Text of statute as originally enacted

= Vagrants Act 1706 =

Act of the Parliament of England

The Vagrants Act 1706 (6 Ann. c. 32) was an act of the Parliament of England that continued and amended the Vagrancy Act 1698 (11 Will. 3 c. 18).

== Provisions ==
Section 1 of the act continued the Vagrancy Act 1698 (11 Will. 3 c. 18), as amended and continued by the Continuance of Laws Act 1702 (1 Ann.

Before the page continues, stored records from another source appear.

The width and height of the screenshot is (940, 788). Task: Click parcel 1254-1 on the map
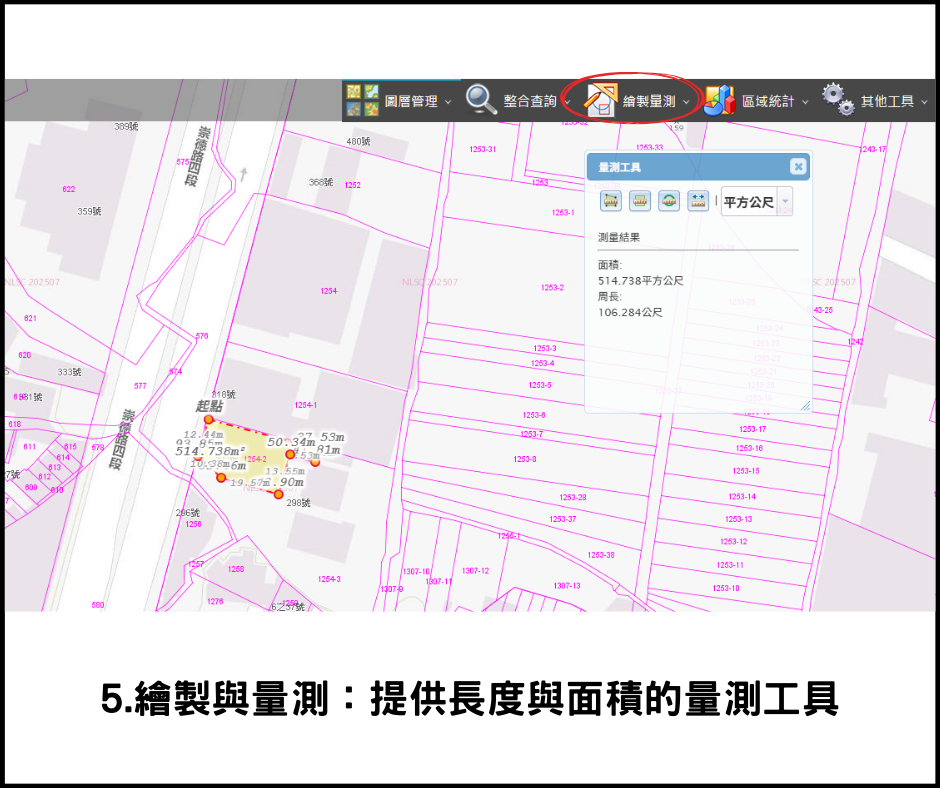(305, 405)
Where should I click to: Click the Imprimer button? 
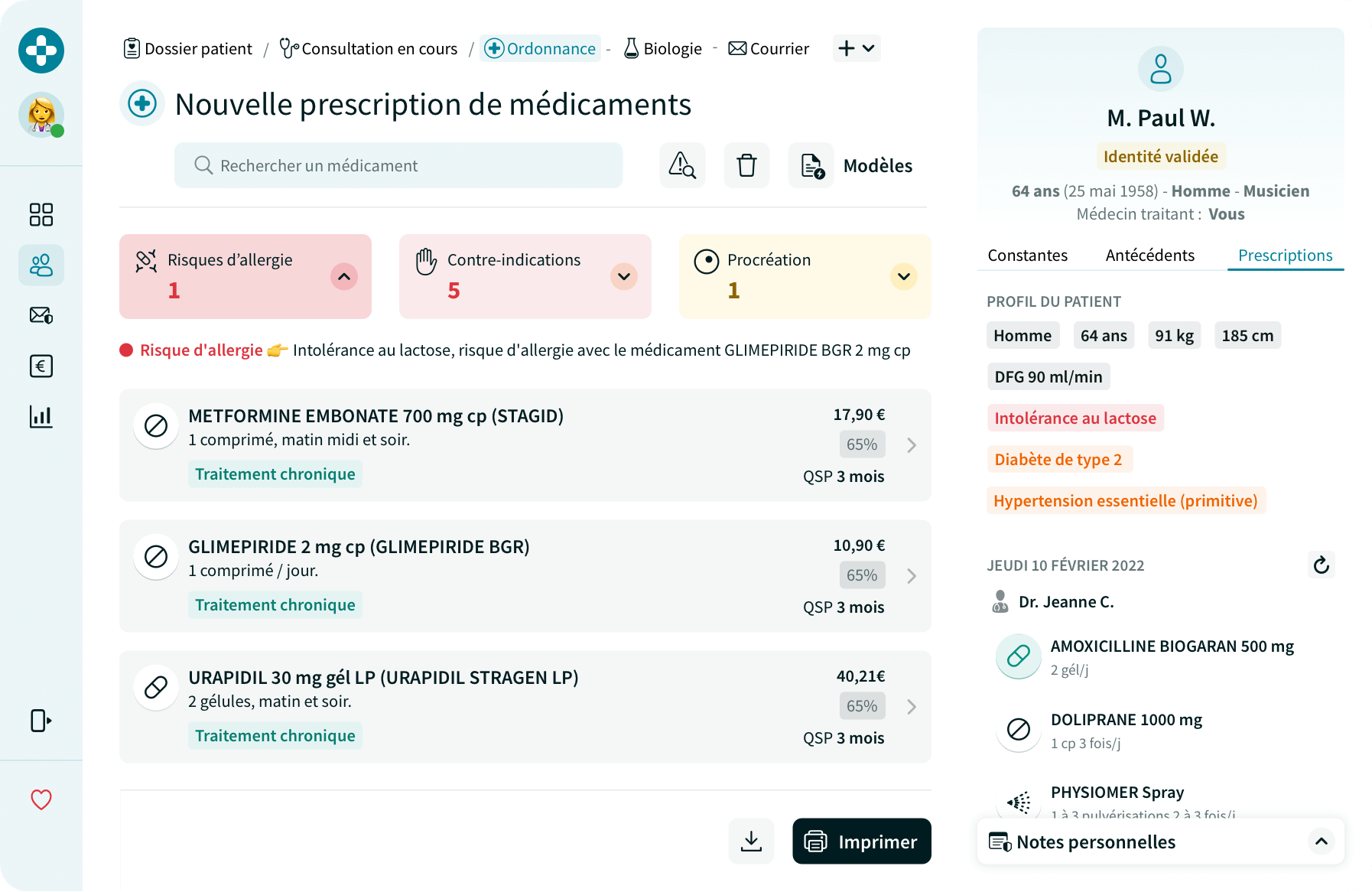[x=862, y=842]
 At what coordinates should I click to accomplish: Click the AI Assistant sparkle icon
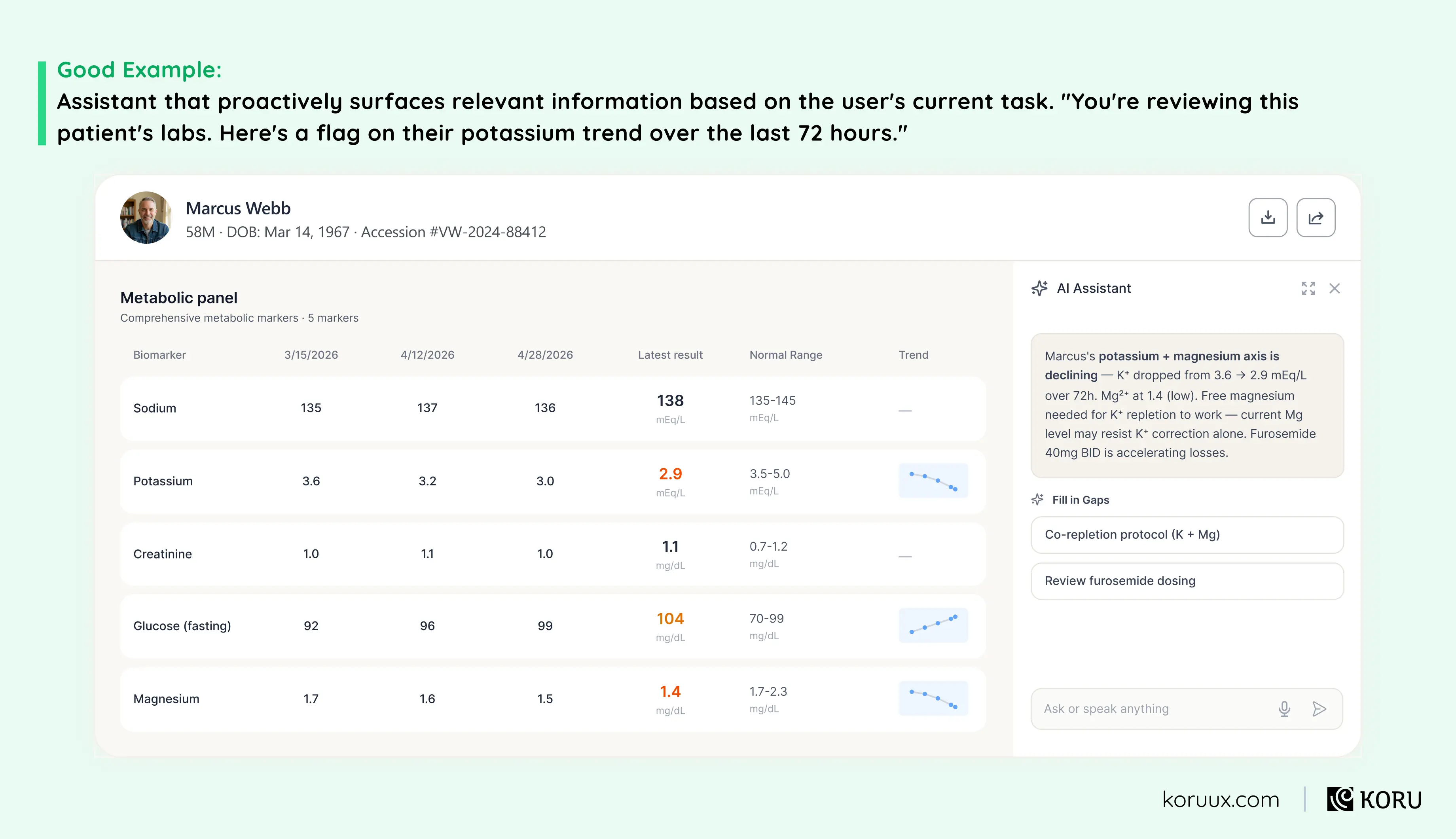1039,288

St. 2. c. 13) and relating to vagrants, until the end of the next session of parliament after 7 years from the expiration of the act.

Section 2 of the act provided that Justices of Peace could assess towns, parishes, or places within their jurisdictions for reasonable sums of money to compensate constables and others for their time and expenses in dealing with vagrants, with these funds to be collected according to rules prescribed for county bridge repairs.

Section 3 of the act provided that when a county, riding, liberty, or division had two or more treasurers, they were obligated to obey orders made by Justices of Peace at their quarterly sessions regarding the disbursement of funds arising from vagrant conveyance, with charges to be levied according to customary rates of goal or bridge money.

Section 4 of the act provided that any person aggrieved by demands for disbursements charged by constables, headboroughs, or tythingmen could appeal to the Justices at their next General Quarter Sessions, whose judgment would be final and binding on all parties.

Section 5 of the act provided that justices, chief magistrates, treasurers, constables and other officers in liberties and towns corporate shall certify and convey passengers, vagabonds, beggars and other idle persons, and raise money in these jurisdictions as if they were acting in counties at large.

== Subsequent developments ==
The whole act was repealed by section 1 of, and the schedule to, the Statute Law Revision Act 1867 (30 & 31 Vict. c. 59), which came into force on 15 July 1867.